━━━━━ PAGE

1. The correct lower casing for STRASSE is strasse even in german. It's only the other was around that straße should be uppercased to STRASSE. But that is handled by ruby correctly. See [Unicode Spec](https://www.unicode.org/versions/Unicode15.0.0/ch05.pdf#G21180). This is not a reversible operation.
2. ß case mapping is language invariant, it means it should have the same behavior independently of the language.

---

Is Ruby already using the [UCD](https://unicode.org/ucd/) (Unicode Character Database see [UAX #44](https://unicode.org/reports/tr44/))?

----------------------------------------
Feature #19317: Unicode ICU Full case mapping
https://bugs.ruby-lang.org/issues/19317#change-101142

* Author: noraj (Alexandre ZANNI)
* Status: Assigned
* Priority: Normal
* Assignee: duerst (Martin Dürst)

━━━━━━━━━━
━━━━━ INFORMATION PROVIDED

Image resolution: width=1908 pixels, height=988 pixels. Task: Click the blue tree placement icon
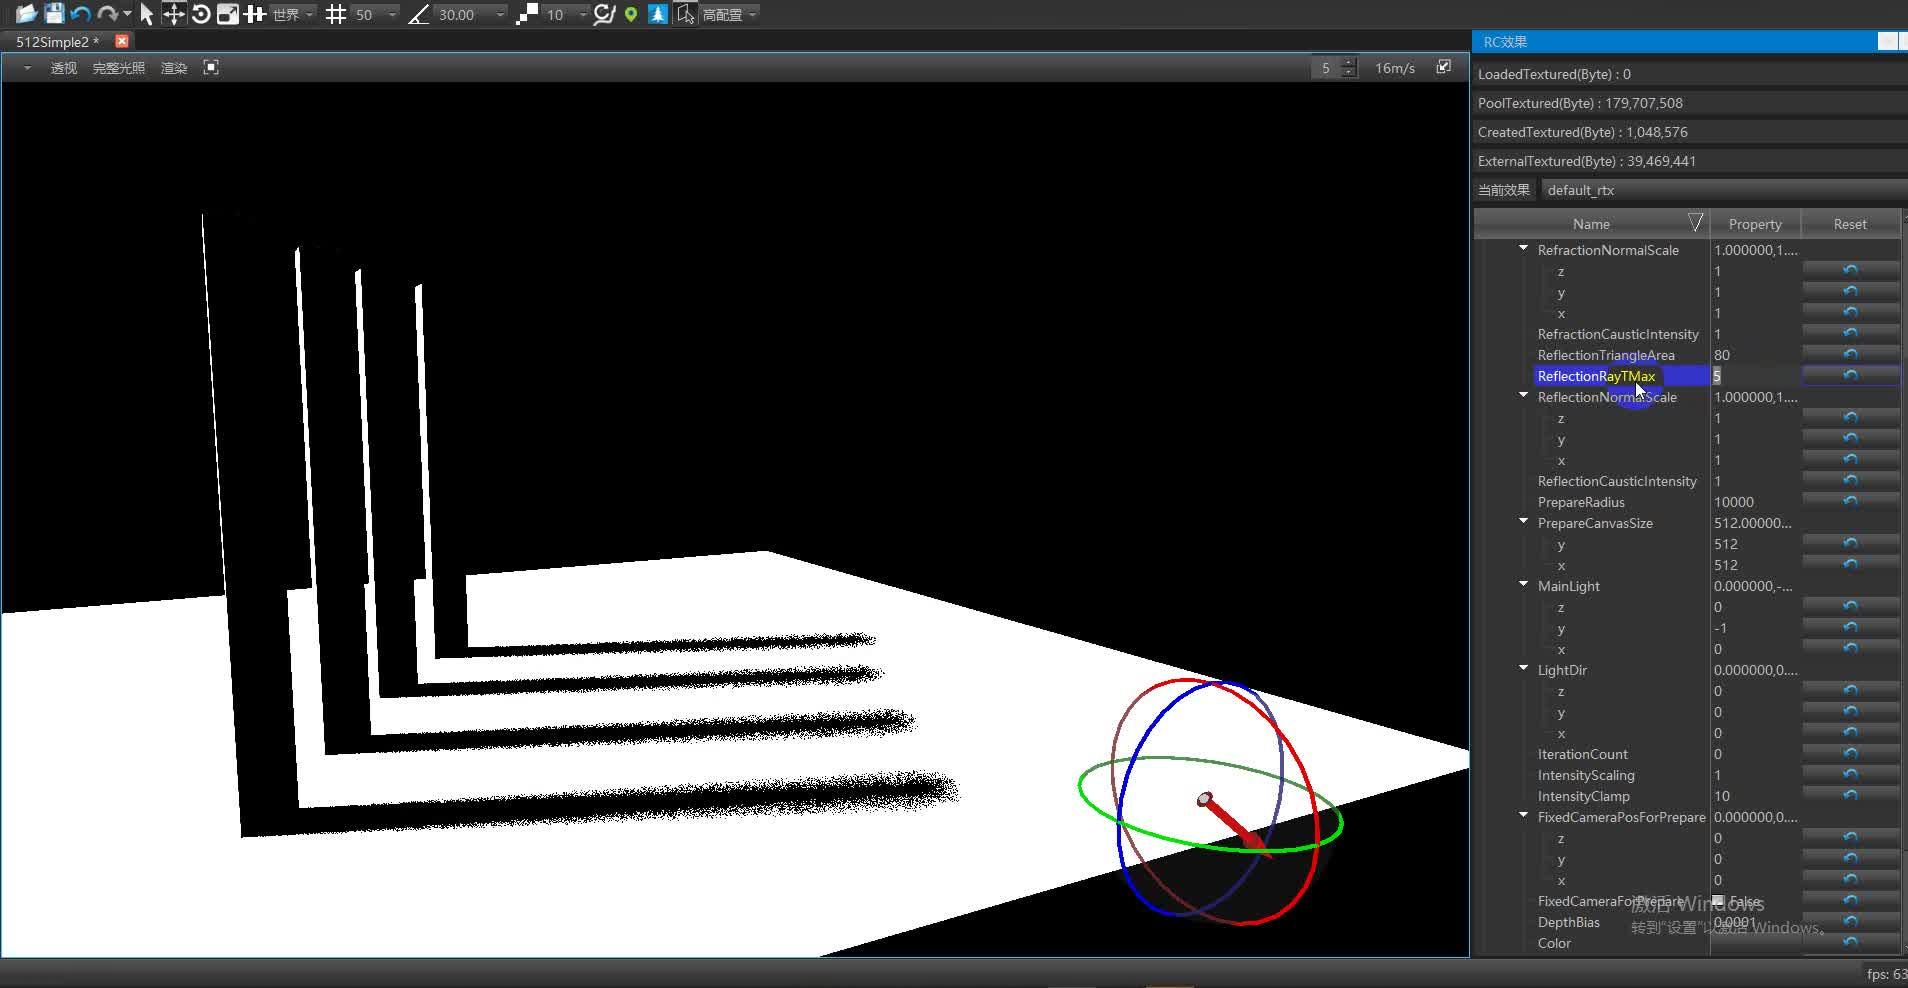pyautogui.click(x=657, y=14)
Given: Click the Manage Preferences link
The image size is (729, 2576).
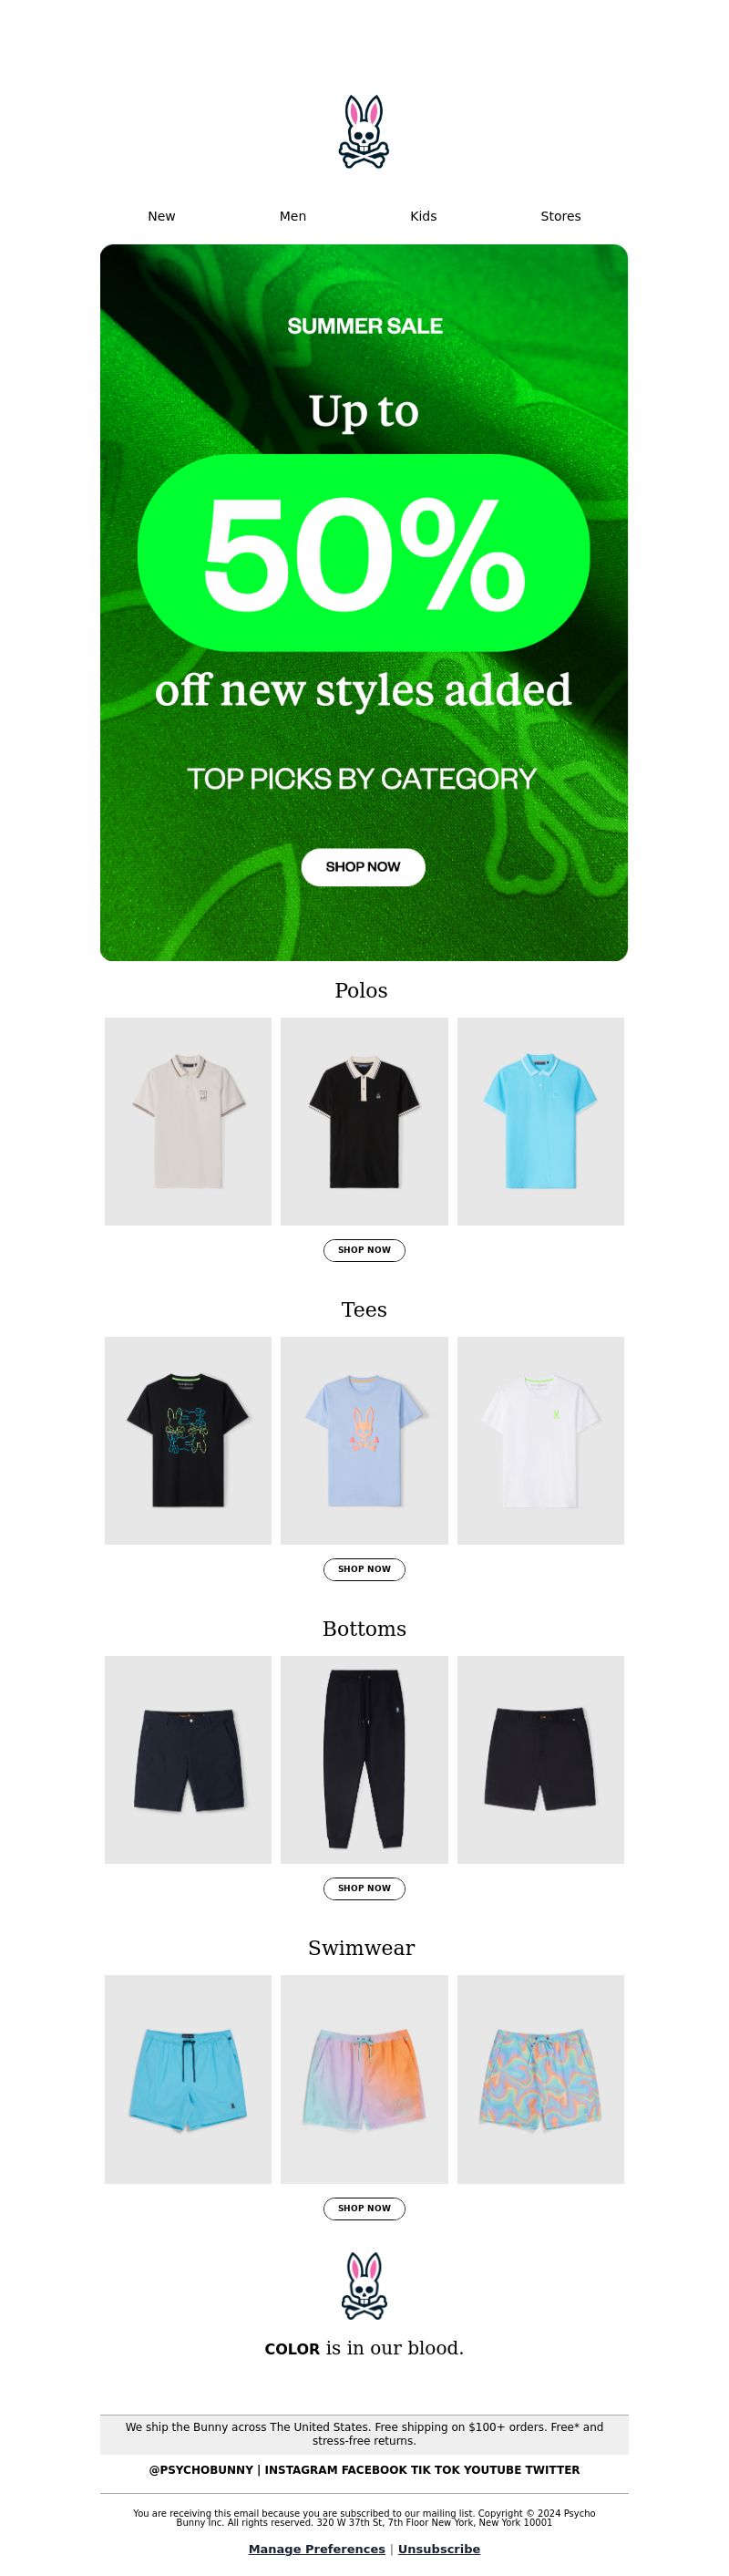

━━━━━━━━━━

## WORK REQUIRED:
Continue the Ruby issue discussion about Unicode case mapping, picking up right after its last line.

## RESULT OF THIS EXERCISE:
----------------------------------------
As announced in [Case Mapping](https://docs.ruby-lang.org/en/master/case_mapping_rdoc.html#label-Default+Ca...), Ruby support for Unicode case mapping is not complete yet.

Unicode supports in Ruby is pretty awesome, it works by default nearly everywhere, things are implemented the right way and works as expected by the UTRs.

But some features are still missing.

To reach [ICU Full Case Mapping support](https://unicode-org.github.io/icu/userguide/transforms/casemappings.html#ful...), a few points need to be enhanced.

### context-sensitive case mapping

* [ ] cf. [Table 3-17 (Context Specification for Casing) of the Unicode standard](https://www.unicode.org/versions/Unicode15.0.0/ch03.pdf) and [ucd/SpecialCasing.txt](https://www.unicode.org/Public/UCD/latest/ucd/SpecialCasing.txt).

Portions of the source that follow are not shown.